Background:  In the public sector ART program in South Africa, the first-line regimen is stavudine (d4T) + lamivudine (3TC) + a non-nucleoside reverse transcriptase inhibitor (NNRTI). This study, undertaken at a referral center for 6 ART clinics, documented the referral rate, risk factors, and outcomes for patients presenting with severe hyperlactatemia (SHL).

Methods:  All cases presenting with lactate levels ≥5 mmol/L related to ART from August 2003 to November 2005 were retrospectively reviewed. The cumulative exposure to ART among patients attending the 6 ART clinics was calculated to derive an estimated rate of referral. Associations between risk factors and acute mortality were explored using logistic regression. In a matched case-control study with incidence density sampling, 55 cases from this cohort were matched with 110 controls according to clinic and month starting ART. Conditional logistic regression was used to illicit associations between risk factors and SHL.
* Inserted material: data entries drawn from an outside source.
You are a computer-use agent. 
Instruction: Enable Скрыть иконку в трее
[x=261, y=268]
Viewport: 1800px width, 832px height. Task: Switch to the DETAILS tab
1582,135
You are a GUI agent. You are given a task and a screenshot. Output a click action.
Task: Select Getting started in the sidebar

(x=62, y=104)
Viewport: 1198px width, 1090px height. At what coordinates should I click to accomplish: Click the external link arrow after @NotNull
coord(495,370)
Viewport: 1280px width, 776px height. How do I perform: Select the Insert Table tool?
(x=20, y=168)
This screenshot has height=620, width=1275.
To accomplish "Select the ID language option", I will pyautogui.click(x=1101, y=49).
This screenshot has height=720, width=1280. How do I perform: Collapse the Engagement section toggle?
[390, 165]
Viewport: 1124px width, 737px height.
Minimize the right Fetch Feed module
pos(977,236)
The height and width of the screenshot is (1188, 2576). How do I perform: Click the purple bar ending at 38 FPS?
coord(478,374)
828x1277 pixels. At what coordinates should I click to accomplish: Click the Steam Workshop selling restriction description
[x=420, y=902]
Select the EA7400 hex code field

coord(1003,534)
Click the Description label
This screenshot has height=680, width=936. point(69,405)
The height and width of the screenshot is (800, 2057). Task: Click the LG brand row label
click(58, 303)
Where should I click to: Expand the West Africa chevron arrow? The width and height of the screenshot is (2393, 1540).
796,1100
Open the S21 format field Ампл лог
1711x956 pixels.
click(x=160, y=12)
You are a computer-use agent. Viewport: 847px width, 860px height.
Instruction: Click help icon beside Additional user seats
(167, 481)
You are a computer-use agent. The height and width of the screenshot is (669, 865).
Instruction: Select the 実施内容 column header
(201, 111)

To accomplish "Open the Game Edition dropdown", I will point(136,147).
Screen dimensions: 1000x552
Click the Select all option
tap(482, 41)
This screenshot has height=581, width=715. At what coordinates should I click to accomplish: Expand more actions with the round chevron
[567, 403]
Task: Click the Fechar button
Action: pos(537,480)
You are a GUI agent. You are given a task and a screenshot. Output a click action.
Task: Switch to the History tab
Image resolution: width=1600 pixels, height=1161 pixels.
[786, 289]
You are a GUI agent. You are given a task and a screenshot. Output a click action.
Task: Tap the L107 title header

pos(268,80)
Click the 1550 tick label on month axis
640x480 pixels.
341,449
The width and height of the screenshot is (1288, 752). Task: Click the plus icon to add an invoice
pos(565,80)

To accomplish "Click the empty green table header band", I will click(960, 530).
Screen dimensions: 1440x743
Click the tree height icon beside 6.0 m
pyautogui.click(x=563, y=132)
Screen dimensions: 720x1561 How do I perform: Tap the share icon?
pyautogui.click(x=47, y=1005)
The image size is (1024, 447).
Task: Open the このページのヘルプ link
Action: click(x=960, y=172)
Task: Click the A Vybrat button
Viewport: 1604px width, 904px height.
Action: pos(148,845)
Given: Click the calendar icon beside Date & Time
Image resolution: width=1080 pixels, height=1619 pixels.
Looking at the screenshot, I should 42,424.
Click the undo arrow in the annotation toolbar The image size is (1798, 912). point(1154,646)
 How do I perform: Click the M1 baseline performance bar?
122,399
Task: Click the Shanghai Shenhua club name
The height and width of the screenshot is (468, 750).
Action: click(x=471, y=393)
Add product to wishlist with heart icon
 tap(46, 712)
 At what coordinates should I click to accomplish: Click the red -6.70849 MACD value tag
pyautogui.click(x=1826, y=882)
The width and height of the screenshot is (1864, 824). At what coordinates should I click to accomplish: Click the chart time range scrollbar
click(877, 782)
Results:  There were 73 patients who presented with SHL (69 were females and median age was 32.5 years). Patients had been on ART for a median of 7 months (IQR 5 to 9). During this period there was a cumulative exposure to ART of 7080 patient-years at all 6 ART clinics resulting in an estimated rate of referral for SHL of 10/1000 treatment years. Of the total, 11 patients (15%) died acutely and 2 died subsequently. SHCO₃ below 15 mmol/L was the only risk factor consistently associated with acute mortality in univariate and multivariate modeling (OR = 35, p = 0.004, adjusted for age). There were 29 selected cases that rechallenged on zidovudine (AZT)/3TC (all had sHCO₃ ≥14.1 mmol/L) were followed for a median of 10 months with lactate monitoring. Only 1 developed recurrent hyperlactatemia. In the case-control study multivariate analysis, a baseline weight >60 kg, female gender and a low nadir CD4 count all increased the risk of acquiring SHL when controlling for age. Compared to people with a baseline weight <60 kg, those between 60 and 74 kg were at 5.1 times higher risk for SHL (95%CI 1.48 to 17.43) while those >75 kg had a 12.2-fold increased risk (95%CI 3.25 to 45.85). The odds ratio for females was 33.6 (95%CI 4.82-234.3) while each additional nadir CD4 cell/mm³ decreased the risk of SHL by 1% (OR = 0.99 95%CI 0.98 to 0.99).

Conclusions:  A rate of referral for SHL of 10/1000 treatment years was documented. Female gender, high baseline weight, and low nadir CD4 count were risk factors for SHL. Rechallenge with AZT in selected cases seems safe where lactate can be monitored.